*** Begin section ***
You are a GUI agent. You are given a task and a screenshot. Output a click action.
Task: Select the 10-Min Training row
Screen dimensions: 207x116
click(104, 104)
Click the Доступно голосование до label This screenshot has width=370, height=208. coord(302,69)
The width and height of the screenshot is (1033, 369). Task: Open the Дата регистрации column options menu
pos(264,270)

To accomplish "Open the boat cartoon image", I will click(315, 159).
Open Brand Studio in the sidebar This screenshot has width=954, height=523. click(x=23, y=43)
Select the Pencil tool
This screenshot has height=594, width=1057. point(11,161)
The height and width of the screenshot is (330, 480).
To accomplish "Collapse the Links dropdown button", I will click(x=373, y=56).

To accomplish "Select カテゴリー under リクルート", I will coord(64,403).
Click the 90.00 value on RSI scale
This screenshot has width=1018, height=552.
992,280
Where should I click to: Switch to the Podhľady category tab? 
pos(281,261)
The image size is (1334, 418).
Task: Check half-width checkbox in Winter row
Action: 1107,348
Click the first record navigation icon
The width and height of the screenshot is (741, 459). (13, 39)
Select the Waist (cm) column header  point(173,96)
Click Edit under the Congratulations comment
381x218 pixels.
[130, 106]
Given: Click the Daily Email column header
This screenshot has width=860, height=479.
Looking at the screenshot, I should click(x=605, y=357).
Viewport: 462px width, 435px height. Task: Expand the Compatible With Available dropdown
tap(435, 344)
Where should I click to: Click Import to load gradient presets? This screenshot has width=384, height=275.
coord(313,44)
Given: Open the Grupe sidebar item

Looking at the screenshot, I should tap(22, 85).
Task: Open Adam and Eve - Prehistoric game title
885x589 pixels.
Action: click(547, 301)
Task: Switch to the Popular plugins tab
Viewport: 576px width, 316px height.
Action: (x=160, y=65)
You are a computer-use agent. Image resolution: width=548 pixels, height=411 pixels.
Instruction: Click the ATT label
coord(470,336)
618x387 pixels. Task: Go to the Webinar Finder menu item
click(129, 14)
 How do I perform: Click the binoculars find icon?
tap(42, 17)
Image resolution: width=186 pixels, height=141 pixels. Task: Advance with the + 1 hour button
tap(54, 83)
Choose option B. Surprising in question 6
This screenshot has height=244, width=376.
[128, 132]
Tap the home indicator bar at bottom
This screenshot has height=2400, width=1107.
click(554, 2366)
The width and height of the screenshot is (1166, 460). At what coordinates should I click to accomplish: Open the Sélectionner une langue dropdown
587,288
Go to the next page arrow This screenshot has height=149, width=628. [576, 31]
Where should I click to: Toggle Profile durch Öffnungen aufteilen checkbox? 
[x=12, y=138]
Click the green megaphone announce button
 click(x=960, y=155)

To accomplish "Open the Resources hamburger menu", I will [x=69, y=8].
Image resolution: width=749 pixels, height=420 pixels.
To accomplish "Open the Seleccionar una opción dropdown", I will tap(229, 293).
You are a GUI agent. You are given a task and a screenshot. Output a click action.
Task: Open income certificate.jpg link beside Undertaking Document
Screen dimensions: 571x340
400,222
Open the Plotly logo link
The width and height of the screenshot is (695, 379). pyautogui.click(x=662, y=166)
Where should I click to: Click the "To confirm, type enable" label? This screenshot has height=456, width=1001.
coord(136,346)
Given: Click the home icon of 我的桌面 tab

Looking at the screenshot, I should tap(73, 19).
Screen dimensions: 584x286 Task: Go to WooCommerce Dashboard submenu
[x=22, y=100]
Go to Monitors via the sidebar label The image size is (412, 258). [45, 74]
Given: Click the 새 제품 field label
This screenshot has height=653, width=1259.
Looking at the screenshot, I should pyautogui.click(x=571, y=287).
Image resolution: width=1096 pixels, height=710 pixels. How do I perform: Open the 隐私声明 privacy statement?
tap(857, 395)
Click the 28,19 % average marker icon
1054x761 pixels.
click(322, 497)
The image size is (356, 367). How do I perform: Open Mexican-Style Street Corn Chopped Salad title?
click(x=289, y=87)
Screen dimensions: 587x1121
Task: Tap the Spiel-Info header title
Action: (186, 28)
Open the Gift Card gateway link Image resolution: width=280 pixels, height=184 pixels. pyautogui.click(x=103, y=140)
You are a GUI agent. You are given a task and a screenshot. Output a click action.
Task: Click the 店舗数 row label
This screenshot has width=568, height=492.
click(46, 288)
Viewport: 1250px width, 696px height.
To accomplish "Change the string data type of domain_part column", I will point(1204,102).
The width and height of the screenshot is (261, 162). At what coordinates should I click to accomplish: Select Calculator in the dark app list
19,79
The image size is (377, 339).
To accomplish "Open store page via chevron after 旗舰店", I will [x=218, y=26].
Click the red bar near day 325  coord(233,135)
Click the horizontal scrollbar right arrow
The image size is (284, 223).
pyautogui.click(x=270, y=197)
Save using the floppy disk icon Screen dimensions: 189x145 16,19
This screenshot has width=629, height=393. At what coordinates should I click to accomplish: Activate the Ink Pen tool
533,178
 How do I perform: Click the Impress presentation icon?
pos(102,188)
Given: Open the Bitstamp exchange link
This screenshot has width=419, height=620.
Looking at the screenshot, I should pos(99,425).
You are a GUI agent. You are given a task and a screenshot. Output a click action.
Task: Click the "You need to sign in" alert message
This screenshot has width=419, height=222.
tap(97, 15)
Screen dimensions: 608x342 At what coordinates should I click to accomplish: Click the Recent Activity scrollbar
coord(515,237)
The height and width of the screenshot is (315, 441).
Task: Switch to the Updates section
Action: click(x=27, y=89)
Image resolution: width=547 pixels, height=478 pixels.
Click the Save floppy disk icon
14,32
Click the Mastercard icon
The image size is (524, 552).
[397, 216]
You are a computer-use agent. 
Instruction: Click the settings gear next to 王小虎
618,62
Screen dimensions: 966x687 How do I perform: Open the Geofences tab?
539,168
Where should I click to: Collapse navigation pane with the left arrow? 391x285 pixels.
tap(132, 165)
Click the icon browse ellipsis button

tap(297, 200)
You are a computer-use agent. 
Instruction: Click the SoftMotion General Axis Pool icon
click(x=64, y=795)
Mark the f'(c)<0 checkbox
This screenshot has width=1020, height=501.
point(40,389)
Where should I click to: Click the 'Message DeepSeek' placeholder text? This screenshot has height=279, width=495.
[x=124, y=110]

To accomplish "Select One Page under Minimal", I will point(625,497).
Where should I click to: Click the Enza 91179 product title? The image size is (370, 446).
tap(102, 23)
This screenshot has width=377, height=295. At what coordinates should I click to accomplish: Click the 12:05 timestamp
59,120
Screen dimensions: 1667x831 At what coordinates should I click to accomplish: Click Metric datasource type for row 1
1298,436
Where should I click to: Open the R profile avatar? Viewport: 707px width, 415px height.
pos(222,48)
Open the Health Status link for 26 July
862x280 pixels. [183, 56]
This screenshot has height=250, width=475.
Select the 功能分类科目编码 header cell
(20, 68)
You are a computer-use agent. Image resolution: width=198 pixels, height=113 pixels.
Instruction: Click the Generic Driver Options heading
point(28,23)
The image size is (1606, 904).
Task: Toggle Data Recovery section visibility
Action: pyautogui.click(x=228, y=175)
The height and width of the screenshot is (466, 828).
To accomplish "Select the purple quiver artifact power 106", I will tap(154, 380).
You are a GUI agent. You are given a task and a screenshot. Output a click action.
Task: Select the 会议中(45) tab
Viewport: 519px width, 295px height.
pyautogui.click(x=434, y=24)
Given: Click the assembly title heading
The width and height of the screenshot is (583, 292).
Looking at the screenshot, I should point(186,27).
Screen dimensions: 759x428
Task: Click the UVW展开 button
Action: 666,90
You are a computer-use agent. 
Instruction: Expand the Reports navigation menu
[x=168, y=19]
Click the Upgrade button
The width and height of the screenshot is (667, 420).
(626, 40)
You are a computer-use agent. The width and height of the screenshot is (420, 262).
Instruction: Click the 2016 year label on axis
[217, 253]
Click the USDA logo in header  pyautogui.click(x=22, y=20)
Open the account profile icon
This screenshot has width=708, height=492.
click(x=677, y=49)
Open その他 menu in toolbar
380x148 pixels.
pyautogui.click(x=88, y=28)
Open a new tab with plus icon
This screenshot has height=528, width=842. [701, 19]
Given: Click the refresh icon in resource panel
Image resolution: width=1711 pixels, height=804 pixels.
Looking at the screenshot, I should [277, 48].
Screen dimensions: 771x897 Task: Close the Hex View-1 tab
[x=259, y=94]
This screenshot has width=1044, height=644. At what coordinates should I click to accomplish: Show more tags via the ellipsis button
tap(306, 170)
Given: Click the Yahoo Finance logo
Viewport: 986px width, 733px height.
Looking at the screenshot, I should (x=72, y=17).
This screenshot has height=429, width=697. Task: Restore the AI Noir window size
*** End section ***
- _How to complete this task_: In the entries above, the lines between the one holding "Click the red" and the one holding "Image resolution: width=547", inclusive, are to be printed exactly as written, and those alone.

- _Finished exercise_:
Click the red bar near day 325  coord(233,135)
Click the horizontal scrollbar right arrow
The image size is (284, 223).
pyautogui.click(x=270, y=197)
Save using the floppy disk icon Screen dimensions: 189x145 16,19
This screenshot has width=629, height=393. At what coordinates should I click to accomplish: Activate the Ink Pen tool
533,178
 How do I perform: Click the Impress presentation icon?
pos(102,188)
Given: Open the Bitstamp exchange link
This screenshot has width=419, height=620.
Looking at the screenshot, I should pos(99,425).
You are a GUI agent. You are given a task and a screenshot. Output a click action.
Task: Click the "You need to sign in" alert message
This screenshot has width=419, height=222.
tap(97, 15)
Screen dimensions: 608x342 At what coordinates should I click to accomplish: Click the Recent Activity scrollbar
coord(515,237)
The height and width of the screenshot is (315, 441).
Task: Switch to the Updates section
Action: click(x=27, y=89)
Image resolution: width=547 pixels, height=478 pixels.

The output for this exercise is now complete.